The British tax system should be fundamentally overhauled and replaced with a single rate on all forms of income, regardless of whether they come from labour earnings, savings, trusts, dividends or rent.

This is the recommendation put forward in a report by the Institute for Public Policy Research tackling the British tax system.

The report - called Tapering over the Tax - said the British tax system failed in being efficient, progressive and coherent.

In its place the think tank recommended that rates and allowances for employee National Insurance contributions and income tax should be combined into a single tax schedule, and applied to all incomes on an individual, annual basis.

All income would be treated under the same rates, irrespective of where it came from, the report recommended.

It also said the system of marginal tax bands should be replaced with a formula-based system, meaning tax bands would no longer exist and for most incomes the marginal rate would increase at a slow pace between a new tax-free allowance and a new threshold for the top marginal rate.

Under this system every taxpayer's marginal rate, as well as their average rate, would depend on their own precise level of income.

The report highlighted the arbitrary way in which tax can vary, with the effective rate of tax on annual earnings from employment above the tax-free allowance set at 32 per cent, compared to 7.5 per cent for income paid in dividends from company profits.

The report stated: "For income tax payers on the lowest earnings, effective marginal tax rates can be as high as 75 per cent as means-tested benefits are withdrawn as a result of higher pay.

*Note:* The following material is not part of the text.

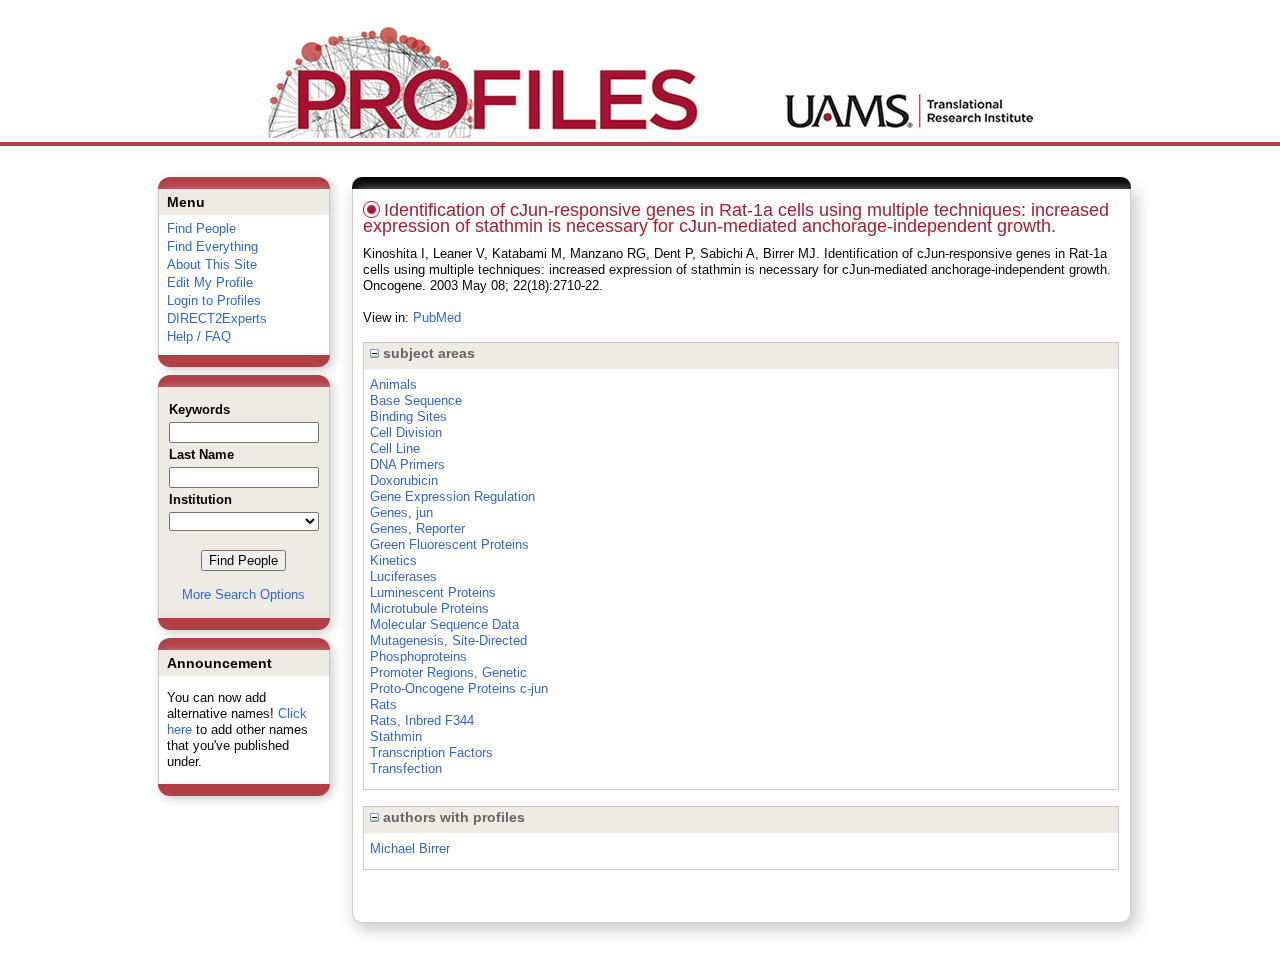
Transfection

"This variable treatment of different sources of incomes, combined with sharp 'cliffs' in the marginal rate between tax bands, creates perverse economic incentives, makes tax avoidance more likely and is far from transparent.

"Overall, the UK's tax system is not progressive. On average, the poorest 20 per cent of households pay 35 per cent of their gross income in tax, far more than the average for all other households."

One reason the current system is not progressive, the report stated, is because of tax relief on pension contributions.

The report stated that because the size of the relief is given by the marginal rate at which a pension contribution would have otherwise been taxed, higher-income individuals accrue a significantly more generous relief compared to lower-income taxpayers.

For example, a pension contribution from an annual salary worth £25,000 receives a 20 per cent tax relief, while a contribution from a salary worth more than £150,000 receives relief worth 45 per cent.

The report stated: "The effect is the inverse of whatever tax schedule is applied: the more progressive the schedule, the more regressive the relief.

"In a context of rising pressures on public spending, particularly from an ageing population, the system of taxing incomes is structured in such a way that makes raising tax rates particularly difficult.

"Variable rates for different types of economic activity, combined with abrupt cliffs in marginal rates, create clear groups of ‘losers‘ from any tax-raising proposals.

"This can also give false perceptions of how tax changes will affect different groups of taxpayers, often helping to grow political opposition to reform."